Saved data entries
* * *

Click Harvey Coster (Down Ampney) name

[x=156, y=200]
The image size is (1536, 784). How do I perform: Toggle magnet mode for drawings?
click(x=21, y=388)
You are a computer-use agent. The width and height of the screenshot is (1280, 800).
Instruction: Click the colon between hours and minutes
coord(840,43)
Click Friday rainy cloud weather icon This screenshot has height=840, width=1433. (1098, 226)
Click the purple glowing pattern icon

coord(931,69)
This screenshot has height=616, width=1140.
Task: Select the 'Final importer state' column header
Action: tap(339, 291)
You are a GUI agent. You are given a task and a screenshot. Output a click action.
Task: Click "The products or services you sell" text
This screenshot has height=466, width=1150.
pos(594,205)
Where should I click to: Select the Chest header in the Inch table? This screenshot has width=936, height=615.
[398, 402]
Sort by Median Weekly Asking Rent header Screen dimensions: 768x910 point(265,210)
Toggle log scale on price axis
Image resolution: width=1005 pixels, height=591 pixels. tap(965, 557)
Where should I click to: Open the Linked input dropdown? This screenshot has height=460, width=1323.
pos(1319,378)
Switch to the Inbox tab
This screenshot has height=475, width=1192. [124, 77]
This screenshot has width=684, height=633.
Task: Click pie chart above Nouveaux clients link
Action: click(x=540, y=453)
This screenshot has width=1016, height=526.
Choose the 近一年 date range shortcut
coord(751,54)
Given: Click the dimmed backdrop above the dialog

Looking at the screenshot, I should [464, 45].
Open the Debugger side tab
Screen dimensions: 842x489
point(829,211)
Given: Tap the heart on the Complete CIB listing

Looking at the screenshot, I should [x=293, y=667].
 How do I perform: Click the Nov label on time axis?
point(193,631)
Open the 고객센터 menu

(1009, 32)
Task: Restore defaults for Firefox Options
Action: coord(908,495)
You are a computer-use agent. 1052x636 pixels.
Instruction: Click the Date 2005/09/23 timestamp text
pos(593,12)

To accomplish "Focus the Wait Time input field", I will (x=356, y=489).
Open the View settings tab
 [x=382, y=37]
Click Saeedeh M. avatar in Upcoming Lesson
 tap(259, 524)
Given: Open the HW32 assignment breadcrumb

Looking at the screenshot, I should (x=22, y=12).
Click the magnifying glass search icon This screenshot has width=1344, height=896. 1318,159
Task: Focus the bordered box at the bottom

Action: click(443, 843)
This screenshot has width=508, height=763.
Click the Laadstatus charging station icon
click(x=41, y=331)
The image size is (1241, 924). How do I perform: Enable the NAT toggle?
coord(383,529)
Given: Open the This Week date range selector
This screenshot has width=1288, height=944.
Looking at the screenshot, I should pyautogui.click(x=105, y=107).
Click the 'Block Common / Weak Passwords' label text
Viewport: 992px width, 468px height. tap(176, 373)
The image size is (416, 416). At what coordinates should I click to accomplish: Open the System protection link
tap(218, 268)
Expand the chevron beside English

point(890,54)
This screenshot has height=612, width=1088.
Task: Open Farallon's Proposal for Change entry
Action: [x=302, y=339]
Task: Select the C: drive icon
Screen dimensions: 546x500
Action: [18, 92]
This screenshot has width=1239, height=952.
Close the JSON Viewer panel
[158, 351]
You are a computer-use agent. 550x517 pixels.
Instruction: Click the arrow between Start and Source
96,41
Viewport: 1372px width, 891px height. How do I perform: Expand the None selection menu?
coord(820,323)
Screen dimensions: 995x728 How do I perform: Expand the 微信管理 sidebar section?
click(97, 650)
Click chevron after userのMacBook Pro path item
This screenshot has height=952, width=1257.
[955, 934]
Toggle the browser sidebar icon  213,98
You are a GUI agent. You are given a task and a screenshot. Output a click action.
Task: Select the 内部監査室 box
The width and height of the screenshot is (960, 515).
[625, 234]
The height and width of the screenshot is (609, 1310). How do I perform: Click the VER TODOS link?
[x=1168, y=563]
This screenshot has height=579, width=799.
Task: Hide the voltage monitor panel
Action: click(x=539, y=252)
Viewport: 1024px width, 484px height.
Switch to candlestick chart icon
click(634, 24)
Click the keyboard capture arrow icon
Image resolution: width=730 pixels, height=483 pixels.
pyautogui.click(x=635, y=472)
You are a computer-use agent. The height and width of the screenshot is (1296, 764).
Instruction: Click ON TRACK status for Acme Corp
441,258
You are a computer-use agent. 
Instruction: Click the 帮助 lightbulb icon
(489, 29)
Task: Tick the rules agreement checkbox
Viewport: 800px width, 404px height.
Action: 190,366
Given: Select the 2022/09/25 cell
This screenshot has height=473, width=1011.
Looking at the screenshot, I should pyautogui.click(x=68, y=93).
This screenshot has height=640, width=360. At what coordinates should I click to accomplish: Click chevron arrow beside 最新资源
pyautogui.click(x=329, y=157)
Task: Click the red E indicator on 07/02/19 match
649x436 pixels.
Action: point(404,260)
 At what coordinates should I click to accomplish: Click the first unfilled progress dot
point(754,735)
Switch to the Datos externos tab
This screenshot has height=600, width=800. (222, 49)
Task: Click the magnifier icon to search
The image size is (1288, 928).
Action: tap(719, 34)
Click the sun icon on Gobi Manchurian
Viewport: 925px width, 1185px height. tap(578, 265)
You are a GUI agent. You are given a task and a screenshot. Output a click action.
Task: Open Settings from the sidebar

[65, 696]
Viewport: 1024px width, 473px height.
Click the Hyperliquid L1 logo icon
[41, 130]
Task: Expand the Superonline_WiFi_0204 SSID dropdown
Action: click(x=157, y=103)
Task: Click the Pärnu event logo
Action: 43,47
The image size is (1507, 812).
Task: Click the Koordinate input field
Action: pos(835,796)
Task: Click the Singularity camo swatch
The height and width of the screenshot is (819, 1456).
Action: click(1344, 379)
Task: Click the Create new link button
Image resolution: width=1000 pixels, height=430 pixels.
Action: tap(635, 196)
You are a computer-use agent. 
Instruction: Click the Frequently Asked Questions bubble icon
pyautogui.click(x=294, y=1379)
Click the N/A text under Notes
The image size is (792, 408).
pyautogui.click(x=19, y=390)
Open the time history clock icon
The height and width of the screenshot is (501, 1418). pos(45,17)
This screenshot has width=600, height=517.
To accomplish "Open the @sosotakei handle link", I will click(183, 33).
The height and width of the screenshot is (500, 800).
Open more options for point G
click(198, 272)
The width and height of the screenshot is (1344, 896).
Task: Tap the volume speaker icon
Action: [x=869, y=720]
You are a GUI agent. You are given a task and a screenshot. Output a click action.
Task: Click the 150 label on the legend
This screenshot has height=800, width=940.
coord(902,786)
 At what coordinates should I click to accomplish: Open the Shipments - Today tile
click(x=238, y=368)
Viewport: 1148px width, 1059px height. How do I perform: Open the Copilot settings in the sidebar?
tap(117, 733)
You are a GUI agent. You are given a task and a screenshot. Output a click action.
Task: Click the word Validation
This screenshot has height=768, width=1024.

* * *

## TASK DETAILS
Tell how many lines of the data contain "computer". Nothing but the number belongs in the reply.

## TASK RESULT
6